Il baratro

La caccia | Trasmessa il: 02/26/2012


    Il baratro

    “Sentir già parmi / la fatale saetta/ che gli piomba sul capo! /...aperto veggio / il baratro mortal” canta Donna Elvira nel secondo atto del Don Giovanni di Mozart. L'abisso in questione è quello in cui è inevitabilmente destinato a precipitare il protagonista, perché “non puote”, dopo tutto quello che ha combinato, “tardar l'ira del cielo / la giustizia tardar”. E il guaio è che lei, quel disgraziato, nonostante tutto, lo ama ancora e non sa proprio che atteggiamento prendere di fronte all'incombente, inevitabile punizione: “Quando penso al mio tormento / di vendetta il cor favella; /ma se guardo al suo cimento / palpitando il cor mi va.” Le parole, per una volta, non saranno granché, ma la musica, come ricorderanno gli ascoltatori appassionati del teatro lirico, rappresenta uno dei momenti più alti di quella grandissima opera e dell'intera storia del melodramma.
    Per Donna Elvira, comunque, il baratro è una entità negativa al futuro, qualcosa da evitare e da paventare. Tuttavia, a un baratro negativo futuro può corrispondere un baratro positivo passato, positivo, almeno, per chi non ci è caduto dentro. Infatti, il presidente del consiglio Monti, parlando a Bruxelles martedì scorso, ha detto, compiacendosene, che l'Italia “è più lontana dal baratro” (questo, almeno, il titolo del “Corriere”: la dichiarazione esatta parla di come si sia sulla buona strada “per togliere l'Italia dall'orlo del baratro”). Si tratta, naturalmente, di una metafora, non di un'analisi, proprio come nel caso di Donna Elvira, e se qualcuno dovesse trovare curioso il fatto che il più tecnico dei ministri tecnici si sia espresso, su un problema di sua competenza, con le stesse locuzioni di un personaggio da melodramma, farebbe bene a ricordare che il buon Monti, nei cento giorni che ha passato a Palazzo Chigi, si è molto politicizzato. Ormai si è abituato a raccogliere standing ovations dovunque si rechi (l'ultima volta, mercoledì, all'Istituto per lo Sviluppo Agricolo), a vedersi circondato da gruppi di ragazzini acclamanti in cerca di autografo, a partecipare con ostentata competenza a ogni possibile talk show televisivo. Può quindi permettersi, come tutti i politici, di lasciar perdere le analisi troppo precise, per ricorrere alle affermazioni eclatanti e tanto meglio per i giornalisti presenti, che si troveranno già i titoli belli e pronti. Oltretutto, se non ci è niente di melodrammatico nel mestiere dell'economista, il politico condivide con l'eroe del teatro lirico la necessità di rendere comprensibile quanto comunica alle platee più eterogenee. Di riassumere , quindi, e semplificare, anche a rischio di lasciar perdere le sfumature.

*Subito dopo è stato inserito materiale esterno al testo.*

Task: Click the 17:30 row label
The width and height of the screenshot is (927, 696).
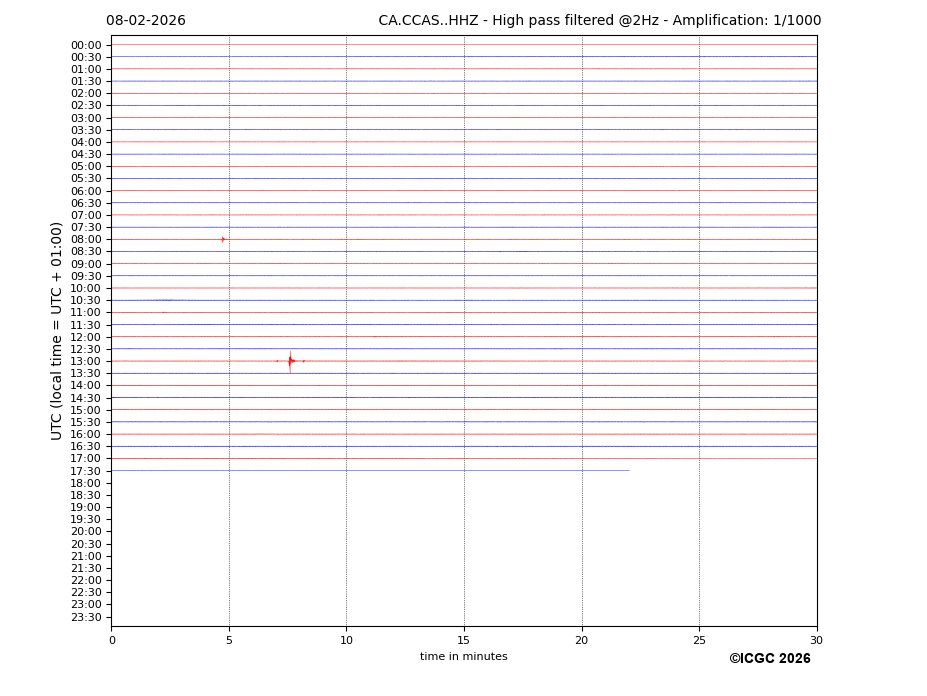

    Avrete notato, piuttosto, che nella politica italiana, il baratro è sempre al passato. Abbiamo attraversato, per concorde giudizio di critica e pubblico, dei tempi abbastanza duri, ma nessun governante è mai venuto a dirci “Attenti, ragazzi, c'è il rischio di cadere nel baratro!” o qualcosa del genere. Hanno sempre preferito dirci “Baratro? Che baratro?”, perché i conti erano in ordine, i fondamentali andavano bene e se i mercati rifuggivano dai nostri titoli erano loro a sbagliarsi, o al massimo a farci notare che, nonostante gli sforzi dei loro avversari, nel baratro, comunque, non eravamo finiti, che sono poi due modi per dire “Vedete quanto siamo bravi?”, che, tra tutte le affermazioni che ricorrono sulla bocca del governante italiano è forse la più frequente (e, per certi versi, la più fastidiosa). Da questo punto di vista, in effetti, la differenza tra Monti e i suoi predecessori, siano essi un Tremonti o un Berlusconi, non è poi tanto grande e non bastano, per confermarla, le asserite superiorità di stile o l'uso di indossare un loden grigio.

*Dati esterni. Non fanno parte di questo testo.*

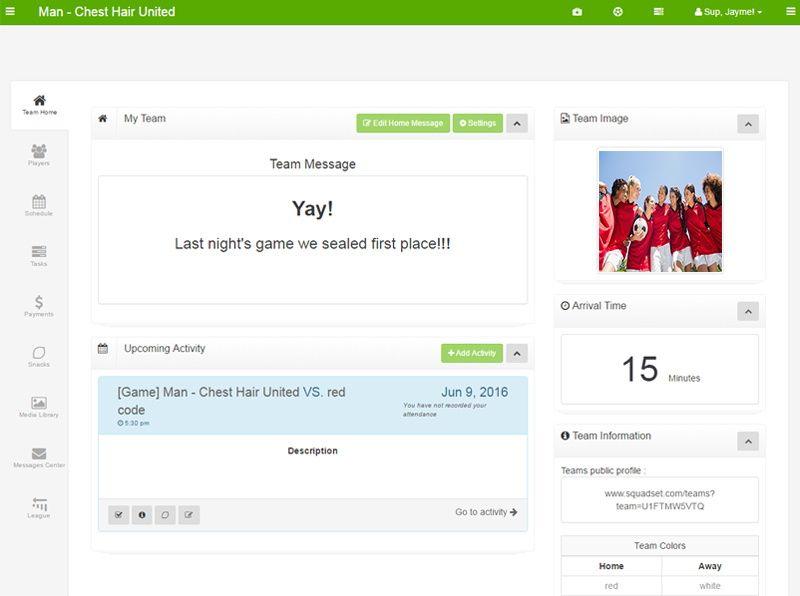
Task: Click the attendance checkmark icon on activity
Action: coord(118,515)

    Monti parlava, quando ha fatto quell'affermazione, in sede di Ecofin, subito dopo che agli infidi Greci erano stati presentati gli ultimi, definitivi ultimatum. Tenendo conto di ciò che aspetta quell'infelice paese, forse avrebbe fatto meglio ad astenersi dal parlare di baratri, per lo stesso principio per cui è meglio non alludere alla corda in casa dell'impiccato. L'affermazione per cui noi, comunque, ce l'eravamo cavata, o lmeno eravamo sulla buona strada per, sembrava sottintendere un brutale “Loro invece no”, da intendere come variante economicistica del classico Mors tua vita mea. Una massima che dal punto di vista squisitamente tecnico può avere un qualche valore, ma che non suona bene lo stesso.